## Document extract

----------------------------------------

One objective of metagenomics is to reconstruct information about specific uncultured organisms from fragmentary environmental DNA sequences. We used the genome of an isolate of the marine alphaproteobacterium SAR11 ('Candidatus Pelagibacter ubique'; strain HTCC1062), obtained from the cold, productive Oregon coast, as a query sequence to study variation in SAR11 metagenome sequence data from the Sargasso Sea, a warm, oligotrophic ocean gyre.
The average amino acid identity of SAR11 genes encoded by the metagenomic data to the query genome was only 71%, indicating significant evolutionary divergence between the coastal isolates and Sargasso Sea populations. However, an analysis of gene neighbors indicated that SAR11 genes in the Sargasso Sea metagenomic data match the gene order of the HTCC1062 genome in 96% of cases (> 85,000 observations), and that rearrangements are most frequent at predicted operon boundaries. There were no conserved examples of genes with known functions being found in the coastal isolates, but not the Sargasso Sea metagenomic data, or vice versa, suggesting that core regions of these diverse SAR11 genomes are relatively conserved in gene content. However, four hypervariable regions were observed, which may encode properties associated with variation in SAR11 ecotypes. The largest of these, HVR2, is a 48 kb region flanked by the sole 5S and 23S genes in the HTCC1062 genome, and mainly encodes genes that determine cell surface properties. A comparison of two closely related 'Candidatus Pelagibacter' genomes (HTCC1062 and HTCC1002) revealed a number of "gene indels" in core regions. Most of these were found to be polymorphic in the metagenomic data and showed evidence of purifying selection, suggesting that the same "polymorphic gene indels" are maintained in physically isolated SAR11 populations.

----------------------------------------

## Stored data
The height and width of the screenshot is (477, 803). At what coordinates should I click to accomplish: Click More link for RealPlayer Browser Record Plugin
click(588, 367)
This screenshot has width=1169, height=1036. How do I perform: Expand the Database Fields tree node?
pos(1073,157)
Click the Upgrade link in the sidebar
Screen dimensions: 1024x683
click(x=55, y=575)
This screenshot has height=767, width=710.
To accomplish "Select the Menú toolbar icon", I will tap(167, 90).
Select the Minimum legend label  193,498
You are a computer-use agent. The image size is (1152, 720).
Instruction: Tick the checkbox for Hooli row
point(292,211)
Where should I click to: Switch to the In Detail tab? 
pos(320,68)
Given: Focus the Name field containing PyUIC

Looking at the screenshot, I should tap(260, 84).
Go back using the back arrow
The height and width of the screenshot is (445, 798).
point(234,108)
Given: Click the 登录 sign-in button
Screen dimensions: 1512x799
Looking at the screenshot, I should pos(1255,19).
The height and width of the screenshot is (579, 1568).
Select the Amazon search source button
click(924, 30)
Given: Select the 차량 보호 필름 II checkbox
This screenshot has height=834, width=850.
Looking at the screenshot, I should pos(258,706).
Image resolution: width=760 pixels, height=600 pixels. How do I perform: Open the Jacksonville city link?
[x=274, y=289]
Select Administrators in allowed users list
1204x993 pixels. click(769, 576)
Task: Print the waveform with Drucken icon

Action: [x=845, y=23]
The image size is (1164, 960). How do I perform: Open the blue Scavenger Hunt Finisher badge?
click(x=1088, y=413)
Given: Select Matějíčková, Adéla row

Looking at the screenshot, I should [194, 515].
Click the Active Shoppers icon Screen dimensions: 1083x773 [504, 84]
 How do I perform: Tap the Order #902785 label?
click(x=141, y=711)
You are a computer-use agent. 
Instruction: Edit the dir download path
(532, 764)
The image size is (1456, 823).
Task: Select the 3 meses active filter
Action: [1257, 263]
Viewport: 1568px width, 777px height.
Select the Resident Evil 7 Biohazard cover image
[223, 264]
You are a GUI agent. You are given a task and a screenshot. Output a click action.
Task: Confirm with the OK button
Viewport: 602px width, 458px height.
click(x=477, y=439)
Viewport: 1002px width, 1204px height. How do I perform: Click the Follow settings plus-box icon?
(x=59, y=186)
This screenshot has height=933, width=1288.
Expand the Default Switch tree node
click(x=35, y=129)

----------------------------------------

## Task set
a – According to the SAR11 metagenomics abstract, why are the core regions of these diverse SAR11 genomes thought to be relatively conserved in gene content? Answer in one to three sentences.
b – Set down the stretch of the SAR11 metagenomics abstract from "One objective of" through "oligotrophic ocean gyre.".
c – List every figure in the SAR11 metagenomics abstract that is given as a percentage or in kilobases.

## Solution set
a – No conserved examples were found of genes with known functions that appeared in the coastal isolates but not in the Sargasso Sea metagenomic data, or the other way around.

b –
One objective of metagenomics is to reconstruct information about specific uncultured organisms from fragmentary environmental DNA sequences. We used the genome of an isolate of the marine alphaproteobacterium SAR11 ('Candidatus Pelagibacter ubique'; strain HTCC1062), obtained from the cold, productive Oregon coast, as a query sequence to study variation in SAR11 metagenome sequence data from the Sargasso Sea, a warm, oligotrophic ocean gyre.

c –
71%
96%
48 kb